Mendeskripsikan peran manusia dan hubungannya dengan
risiko terjadinya kesalahan dalam penerapan keselamatan pasien.
2. Poin penting
Kesadaran bahwa faktor manusia sebagai salah kontributor
yang sangat penting dalam terjadinya kejadian tidak diinginkan di setting pelayanan kesehatan. Peningkatan kualitas pelayanan kesehatan dan keselamatan pasien perlu mempertimbangkan kemampuan dan keterbatasan manusia yang terlibat di di dalamnya. Istilah faktor manusia dan ergonomik digunakan untuk menjelaskan interaksi yang terjadi antara tiga aspek yang saling berkaitan: 1. individu di tempat kerja, 2. pekerjaan yang sedang ditangani, dan 3. tempat kerja itu sendiri.
Faktor manusia merupakan ilmu yang menerapkan berbagai
disiplin (seperti anatomi, fisiologi, fisika dan biomekanika) untuk memahami bagaimana seseorang bertindak dalam berbagai lingkungan. Sehingga dapat dikatakan bahwa faktor manusia adalah suatu ilmu mengenai segala jenis faktor yang membuat suatu pekerjaan dapat dilakukan dengan lebih mudah dan cara yang benar (WHO, 2009). Penyebab banyaknya kejadian merugikan disebabkan miskomunikasi antara seseorang dalam sistem dan tindakannya.

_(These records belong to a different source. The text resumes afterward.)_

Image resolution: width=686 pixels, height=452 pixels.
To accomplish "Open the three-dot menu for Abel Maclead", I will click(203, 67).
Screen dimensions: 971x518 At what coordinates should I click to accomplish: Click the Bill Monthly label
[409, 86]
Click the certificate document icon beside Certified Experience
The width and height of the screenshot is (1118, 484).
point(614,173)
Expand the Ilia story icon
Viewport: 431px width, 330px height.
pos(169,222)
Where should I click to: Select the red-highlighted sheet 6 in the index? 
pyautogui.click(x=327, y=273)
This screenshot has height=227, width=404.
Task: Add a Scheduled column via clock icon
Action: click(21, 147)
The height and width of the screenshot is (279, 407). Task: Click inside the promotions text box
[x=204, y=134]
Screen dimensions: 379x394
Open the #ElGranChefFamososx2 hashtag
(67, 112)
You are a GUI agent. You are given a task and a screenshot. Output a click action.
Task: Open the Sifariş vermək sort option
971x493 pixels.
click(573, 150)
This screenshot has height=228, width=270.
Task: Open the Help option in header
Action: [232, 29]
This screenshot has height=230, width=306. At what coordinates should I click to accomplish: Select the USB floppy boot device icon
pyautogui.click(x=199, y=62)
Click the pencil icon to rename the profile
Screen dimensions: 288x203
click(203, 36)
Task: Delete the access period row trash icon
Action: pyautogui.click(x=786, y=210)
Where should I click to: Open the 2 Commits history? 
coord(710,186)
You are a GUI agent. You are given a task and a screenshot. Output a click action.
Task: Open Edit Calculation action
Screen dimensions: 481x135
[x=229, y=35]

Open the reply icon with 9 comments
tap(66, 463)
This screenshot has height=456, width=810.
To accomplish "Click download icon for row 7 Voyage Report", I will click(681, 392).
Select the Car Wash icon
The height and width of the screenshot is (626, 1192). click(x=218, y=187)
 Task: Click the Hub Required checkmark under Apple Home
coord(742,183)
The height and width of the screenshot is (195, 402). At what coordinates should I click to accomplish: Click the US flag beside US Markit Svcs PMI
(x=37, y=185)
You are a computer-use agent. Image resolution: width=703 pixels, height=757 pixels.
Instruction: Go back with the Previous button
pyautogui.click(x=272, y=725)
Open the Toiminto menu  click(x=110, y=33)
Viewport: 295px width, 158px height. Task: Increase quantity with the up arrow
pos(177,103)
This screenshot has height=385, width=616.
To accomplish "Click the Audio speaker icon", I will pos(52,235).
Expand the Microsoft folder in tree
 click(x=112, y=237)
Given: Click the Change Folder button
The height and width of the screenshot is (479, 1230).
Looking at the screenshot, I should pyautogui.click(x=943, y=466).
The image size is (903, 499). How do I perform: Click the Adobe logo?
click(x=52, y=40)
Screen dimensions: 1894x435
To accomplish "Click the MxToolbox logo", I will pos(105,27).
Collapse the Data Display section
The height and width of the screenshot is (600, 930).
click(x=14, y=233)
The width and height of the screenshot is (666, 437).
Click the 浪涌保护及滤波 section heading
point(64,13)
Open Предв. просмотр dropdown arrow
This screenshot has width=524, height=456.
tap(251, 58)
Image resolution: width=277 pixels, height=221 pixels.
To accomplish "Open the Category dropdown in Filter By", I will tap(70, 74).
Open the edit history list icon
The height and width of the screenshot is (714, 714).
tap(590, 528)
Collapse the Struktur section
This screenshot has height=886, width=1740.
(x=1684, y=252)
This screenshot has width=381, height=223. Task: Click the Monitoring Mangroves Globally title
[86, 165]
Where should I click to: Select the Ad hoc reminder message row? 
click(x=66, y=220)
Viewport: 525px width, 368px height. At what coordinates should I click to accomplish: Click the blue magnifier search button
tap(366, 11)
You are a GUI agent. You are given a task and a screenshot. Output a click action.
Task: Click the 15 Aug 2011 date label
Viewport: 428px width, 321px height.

Banyak orang berpikir kesulitan komunikasi antar anggota
tim kesehatan berkaitan dengan fakta bahwa masing- masing orang memiliki banyak tugas yang harus dikerjakan dalam waktu bersamaan. Seorang profesional mampu menjelaskan langkah2 prosedur suatu tindakan sederhana kepada mahasiswa tahap klinik sambil dirinya memeragakan prosedur tersebut, namun dalam kasus yg lebih rumit ia tentu tidak dapat melakukan tugas tersebut karena harus berkonsentrasi pada pekerjaannya.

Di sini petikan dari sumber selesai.